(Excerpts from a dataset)
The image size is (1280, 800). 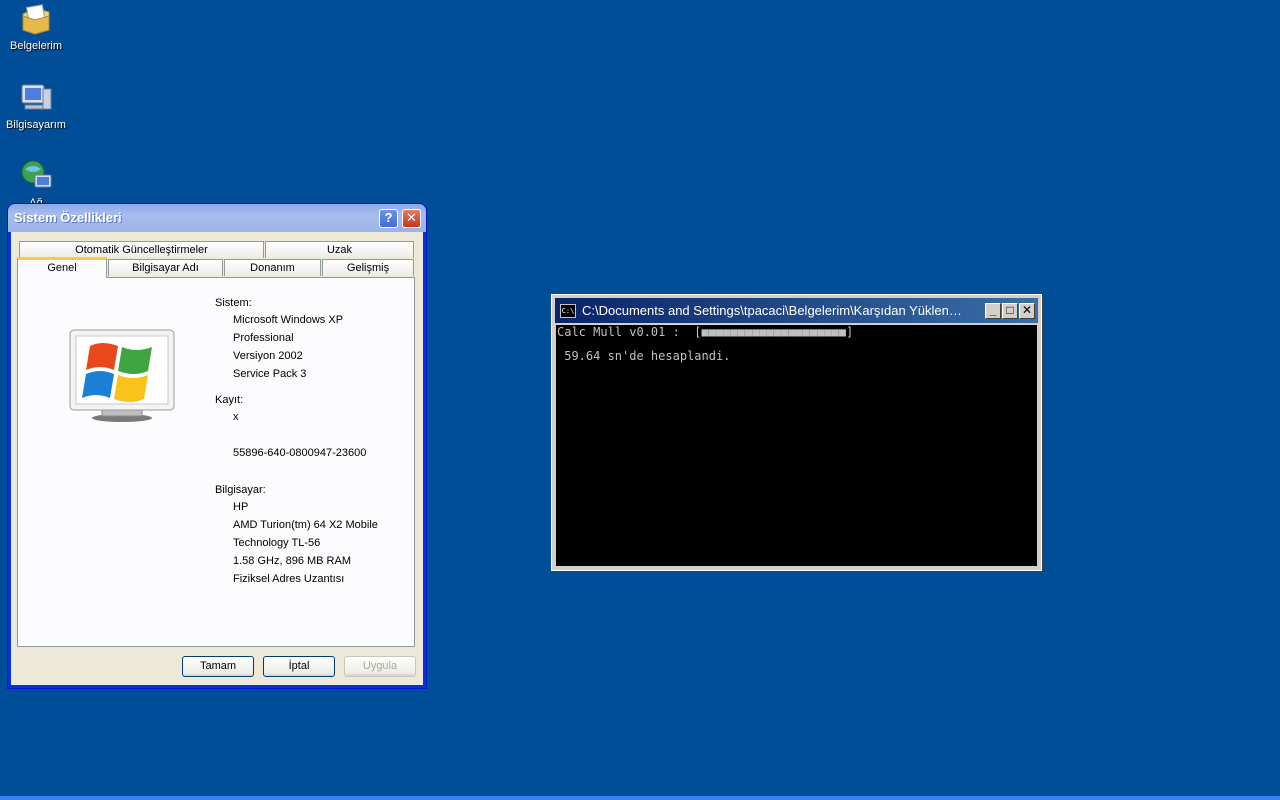 What do you see at coordinates (122, 376) in the screenshot?
I see `windows-logo-monitor-icon` at bounding box center [122, 376].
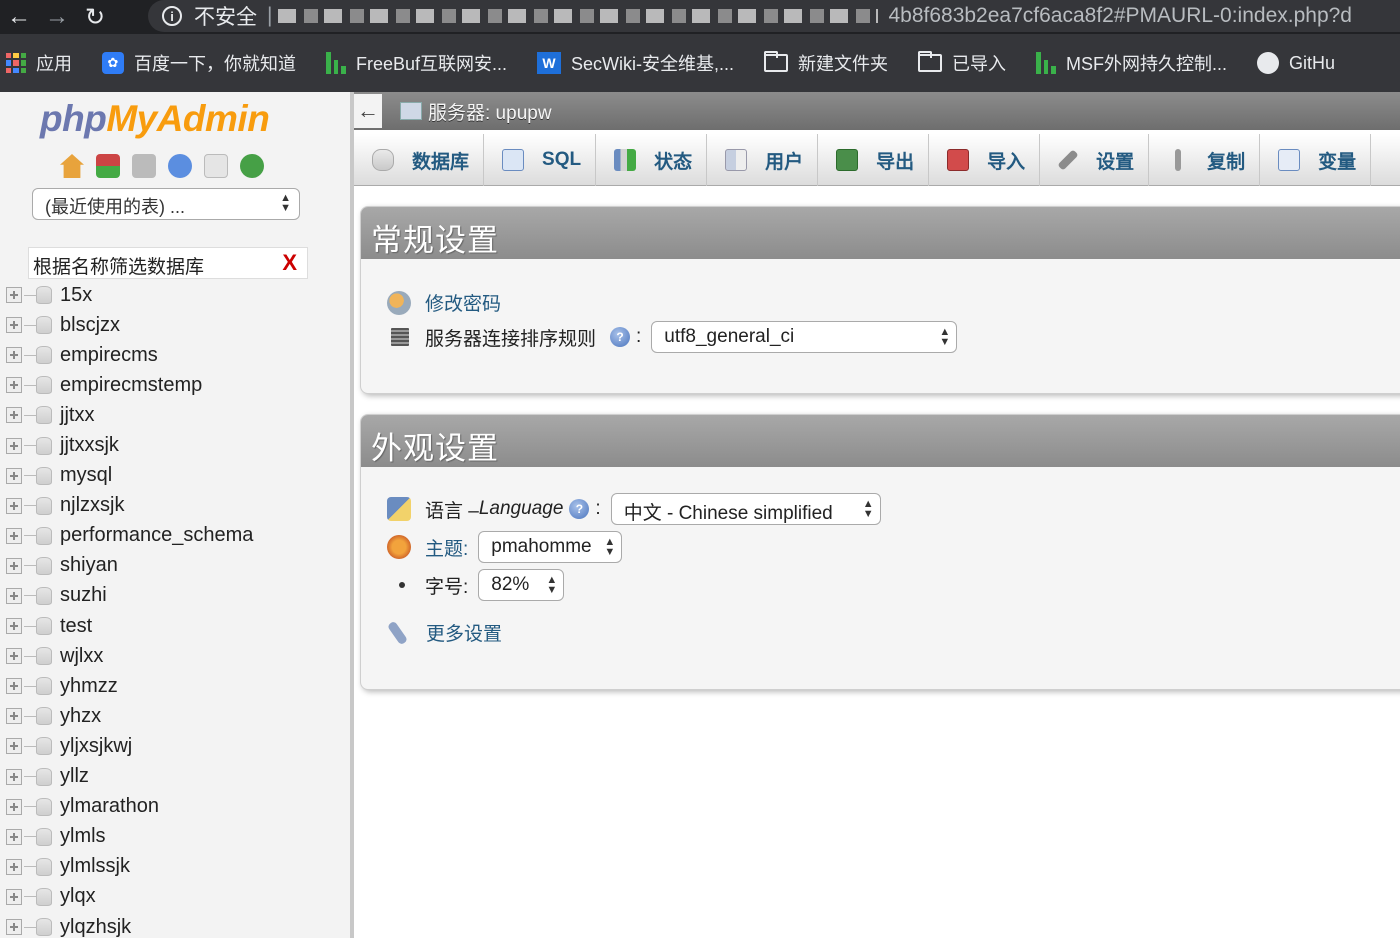  What do you see at coordinates (175, 867) in the screenshot?
I see `database-item: ylmlssjk` at bounding box center [175, 867].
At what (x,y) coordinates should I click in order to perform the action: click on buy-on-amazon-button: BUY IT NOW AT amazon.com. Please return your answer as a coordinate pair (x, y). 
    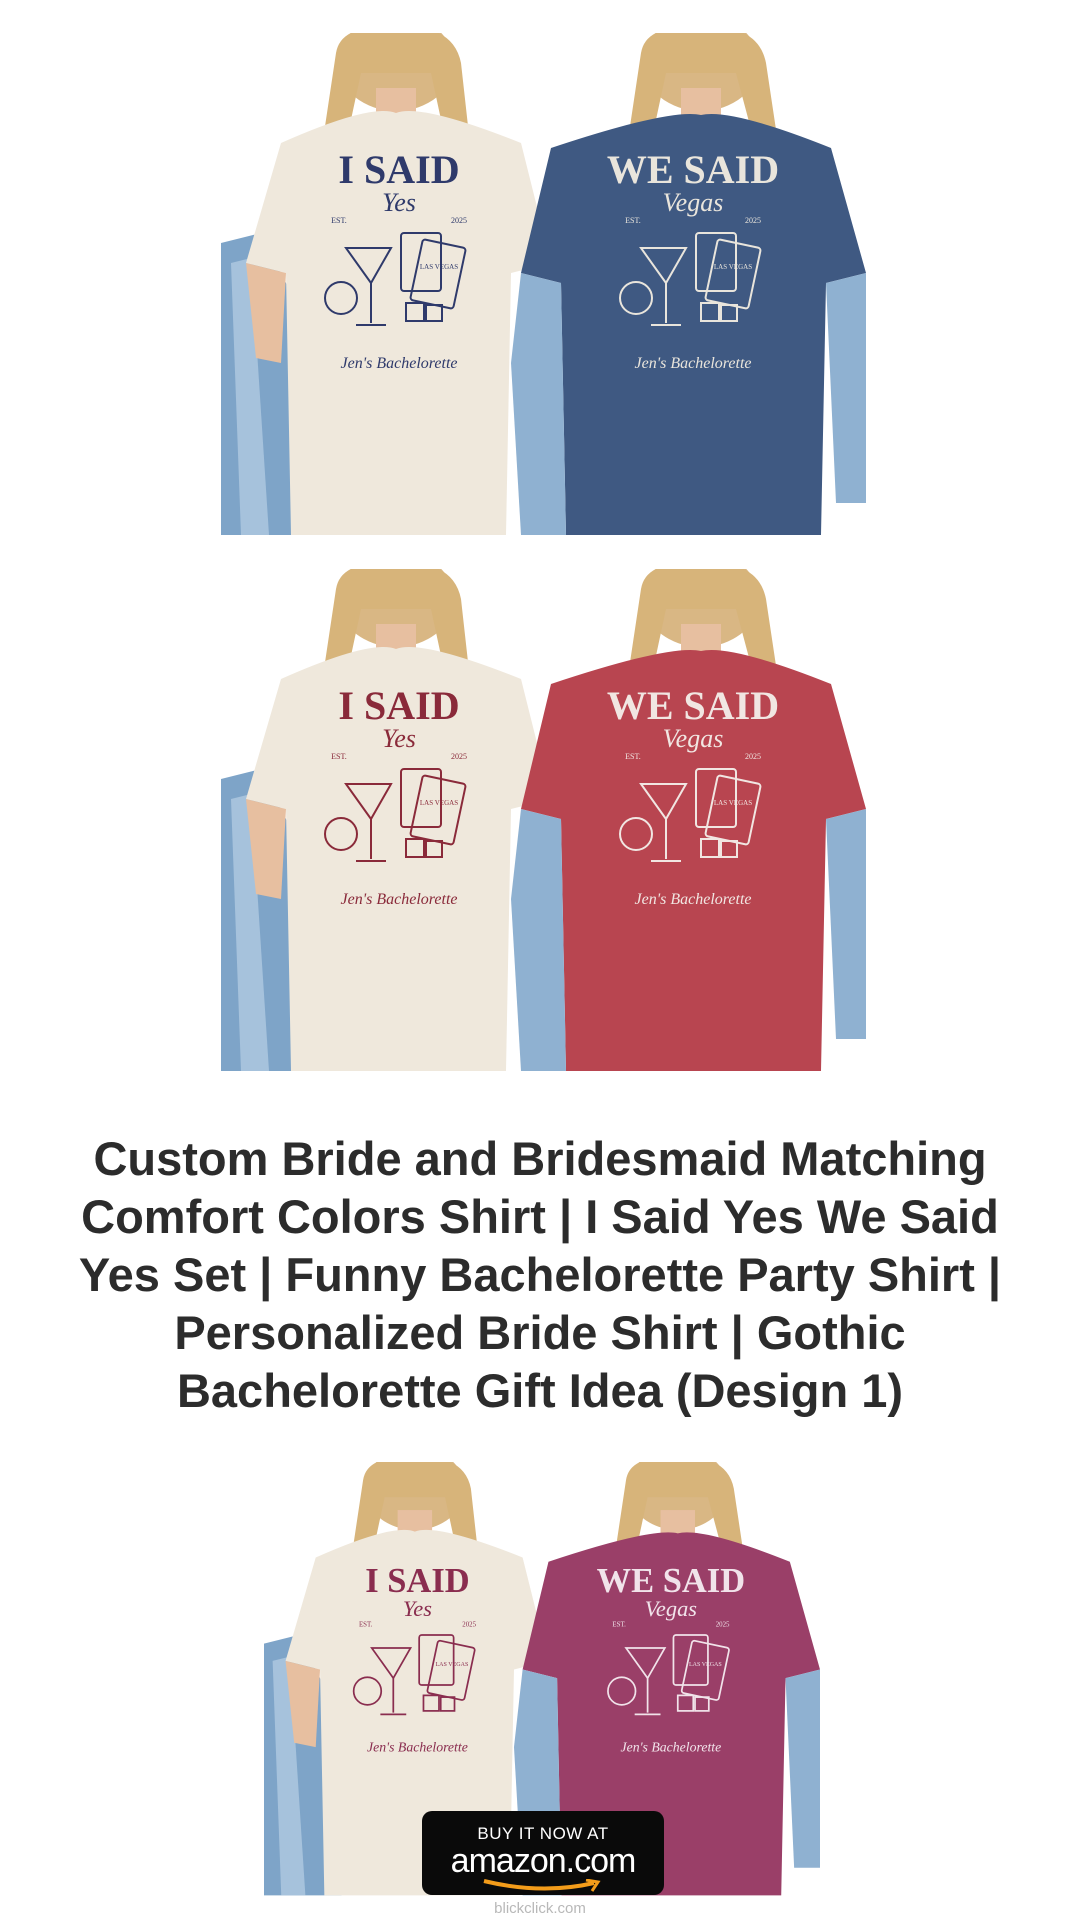
    Looking at the image, I should click on (543, 1853).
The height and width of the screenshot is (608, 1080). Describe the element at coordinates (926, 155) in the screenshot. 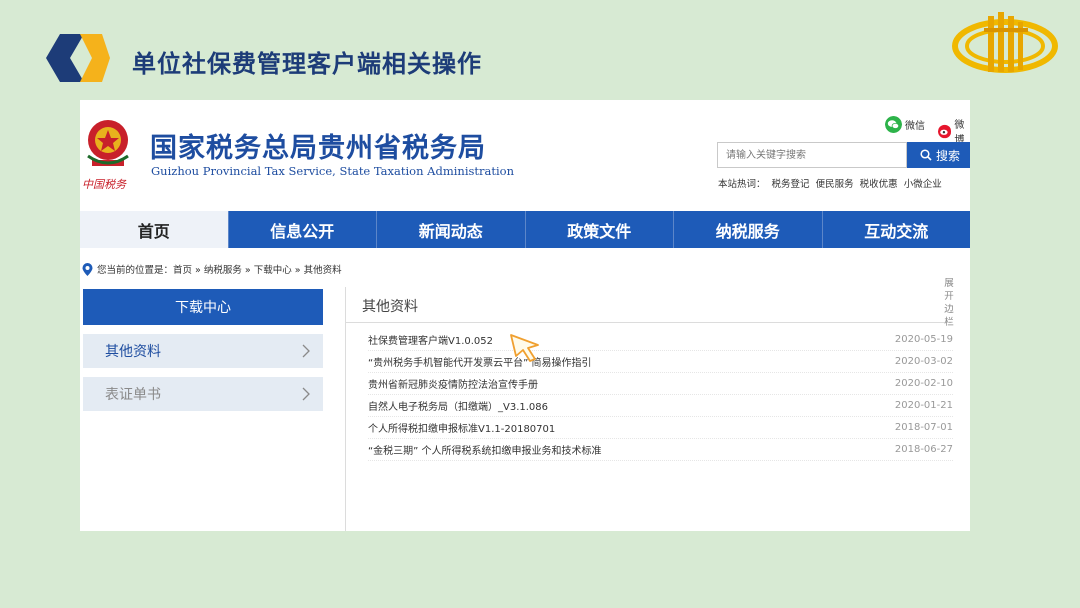

I see `search-icon` at that location.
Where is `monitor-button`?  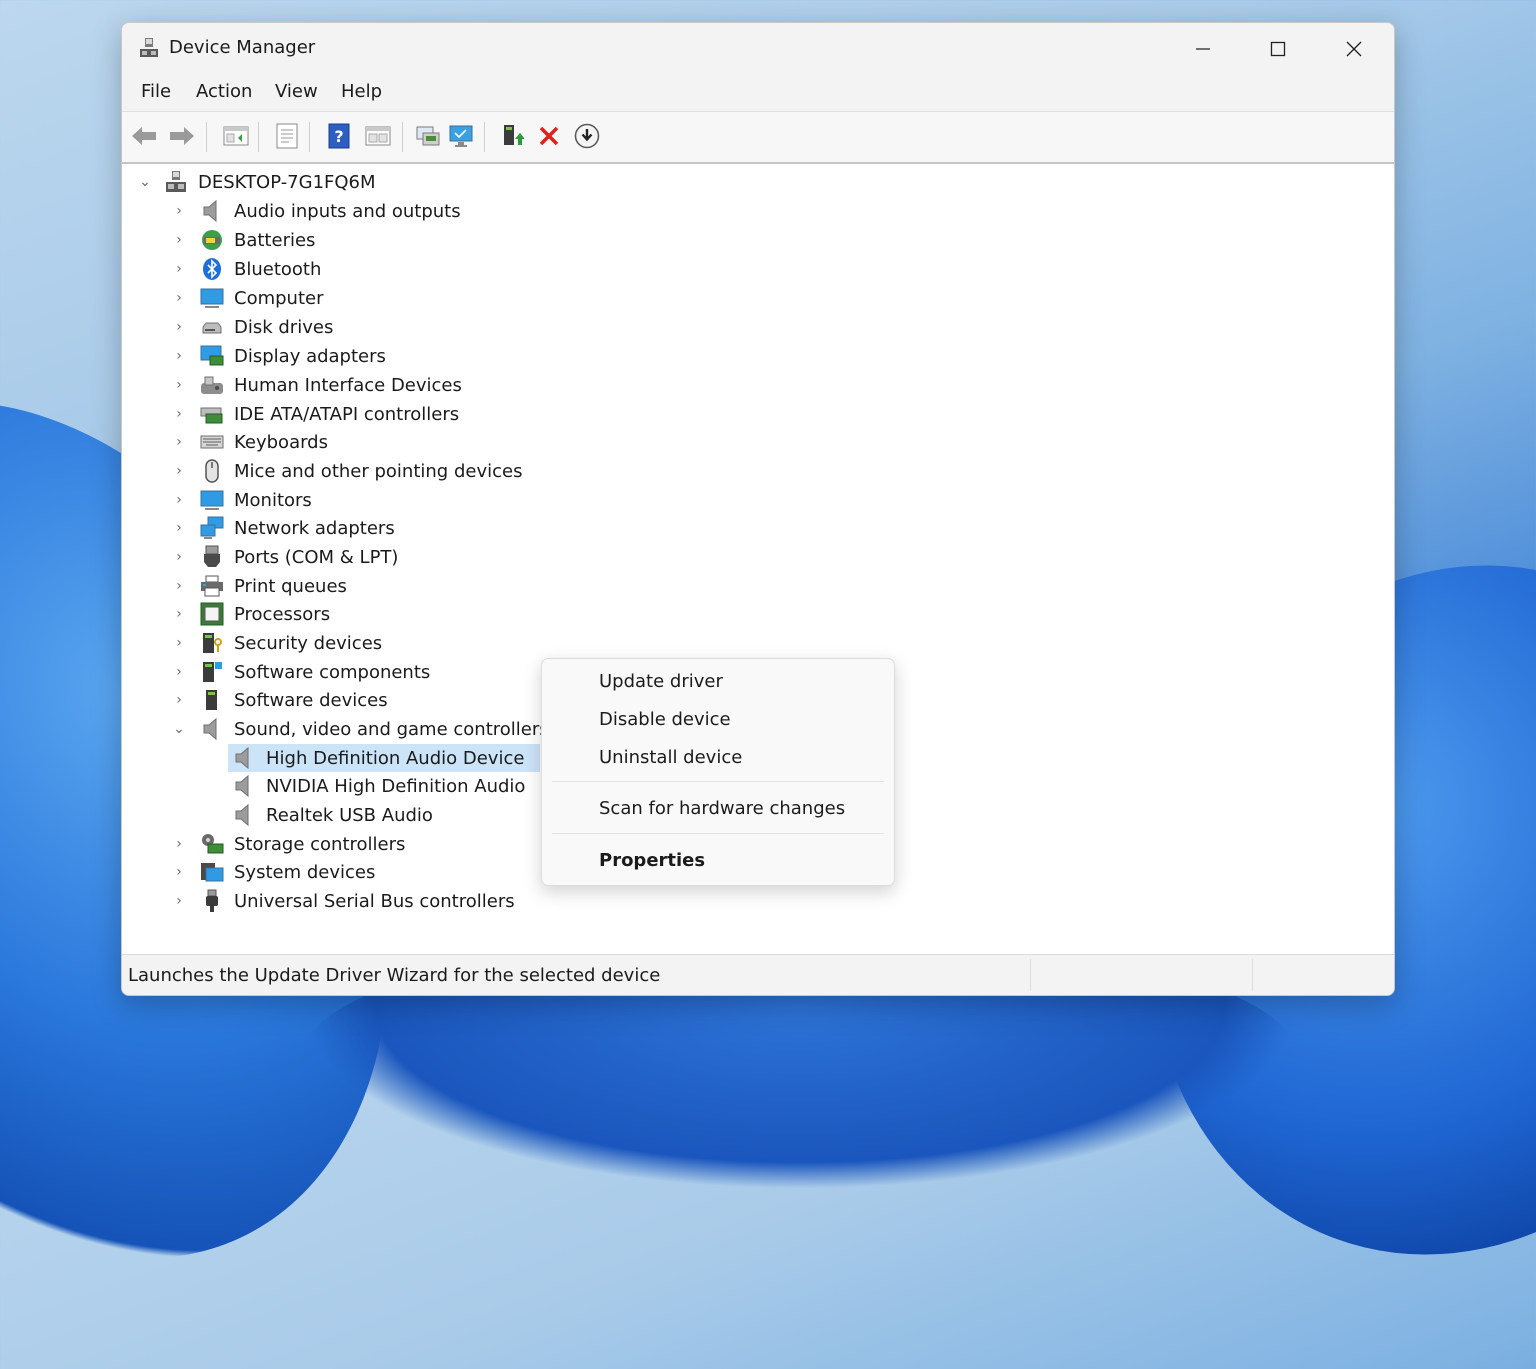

TASK OBJECTIVE>
Retype the records above exactly, from the line with "At what (x,y)" through the end of the records, and leave the pictures out.

ANSWER TO THE PROBLEM>
At what (x,y) coordinates should I click in order to perform the action: click on buy-on-amazon-button: BUY IT NOW AT amazon.com. Please return your answer as a coordinate pair (x, y). 
    Looking at the image, I should click on (543, 1853).
The height and width of the screenshot is (608, 1080). Describe the element at coordinates (926, 155) in the screenshot. 

I see `search-icon` at that location.
Where is `monitor-button`?  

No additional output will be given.